(Beginning of MATERIAL FOR THIS EXERCISE)

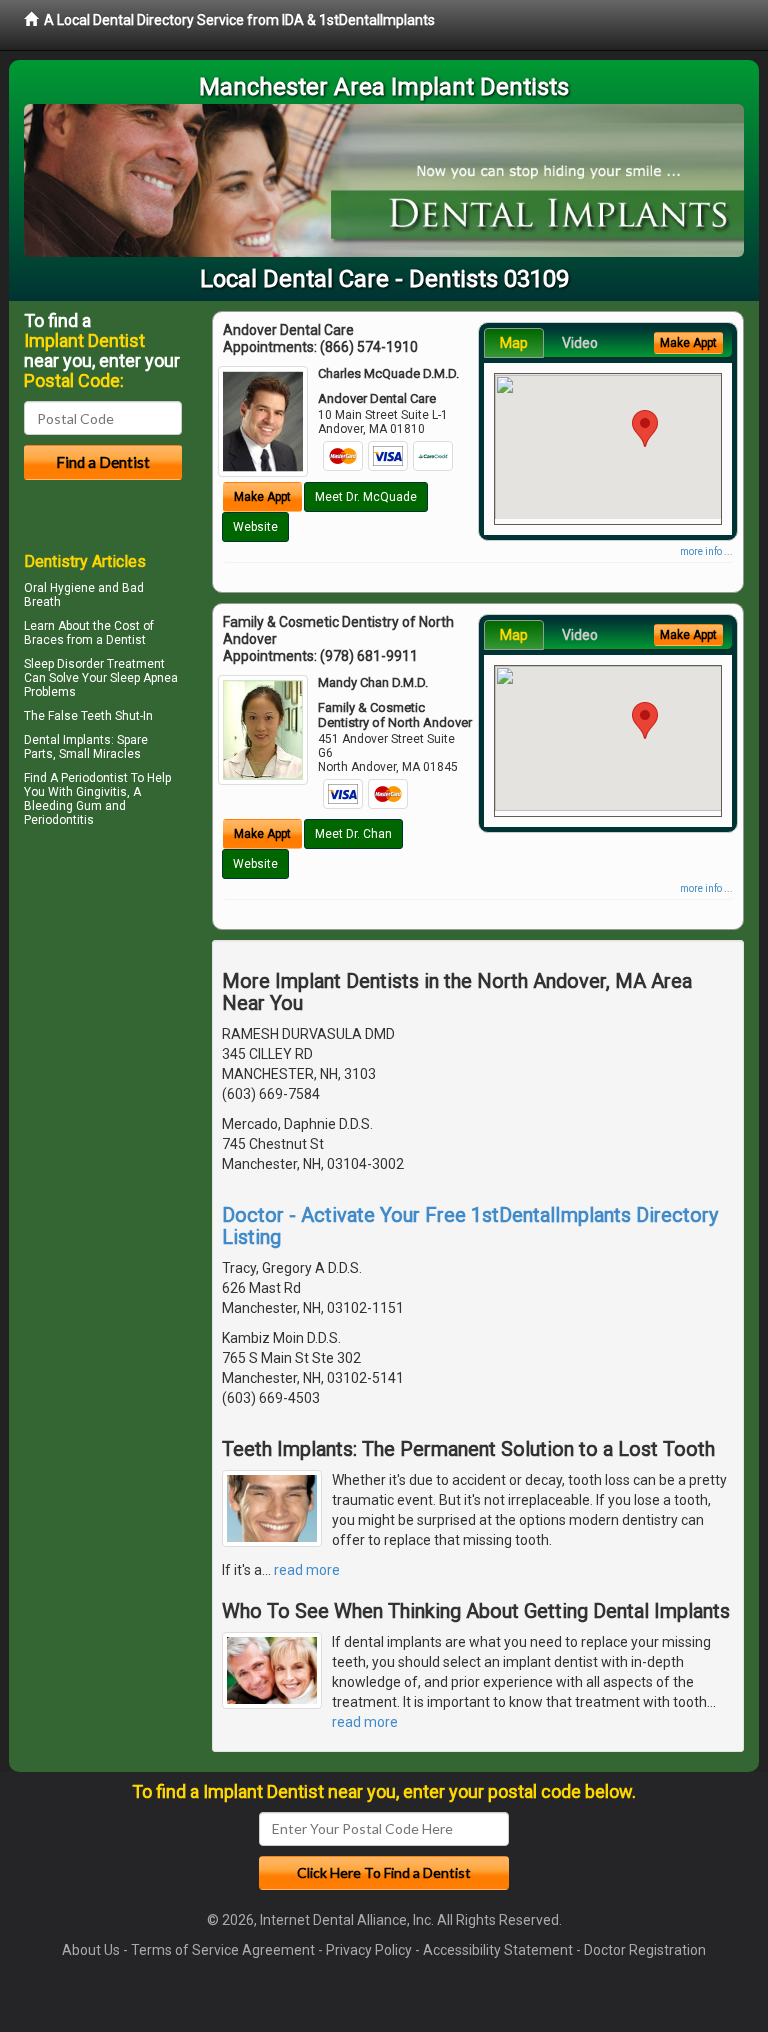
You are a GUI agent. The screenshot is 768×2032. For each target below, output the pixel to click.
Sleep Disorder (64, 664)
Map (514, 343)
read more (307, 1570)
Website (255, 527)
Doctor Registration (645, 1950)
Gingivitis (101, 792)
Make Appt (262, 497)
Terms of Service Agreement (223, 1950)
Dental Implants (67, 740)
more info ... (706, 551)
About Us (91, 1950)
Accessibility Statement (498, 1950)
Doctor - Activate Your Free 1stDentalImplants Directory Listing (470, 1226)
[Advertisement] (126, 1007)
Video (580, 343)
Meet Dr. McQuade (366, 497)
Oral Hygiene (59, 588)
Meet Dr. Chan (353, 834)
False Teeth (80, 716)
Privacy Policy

(End of MATERIAL FOR THIS EXERCISE)

Each line of the data above is to be output exactly; the pictures are not to appear.

You are a GUI agent. The screenshot is 768×2032. For each target below, output the pixel to click.
Sleep Disorder (64, 664)
Map (514, 343)
read more (307, 1570)
Website (255, 527)
Doctor Registration (645, 1950)
Gingivitis (101, 792)
Make Appt (262, 497)
Terms of Service Agreement (223, 1950)
Dental Implants (67, 740)
more info ... (706, 551)
About Us (91, 1950)
Accessibility Statement (498, 1950)
Doctor - Activate Your Free 1stDentalImplants Directory Listing (470, 1226)
[Advertisement] (126, 1007)
Video (580, 343)
Meet Dr. McQuade (366, 497)
Oral Hygiene (59, 588)
Meet Dr. Chan (353, 834)
False Teeth (80, 716)
Privacy Policy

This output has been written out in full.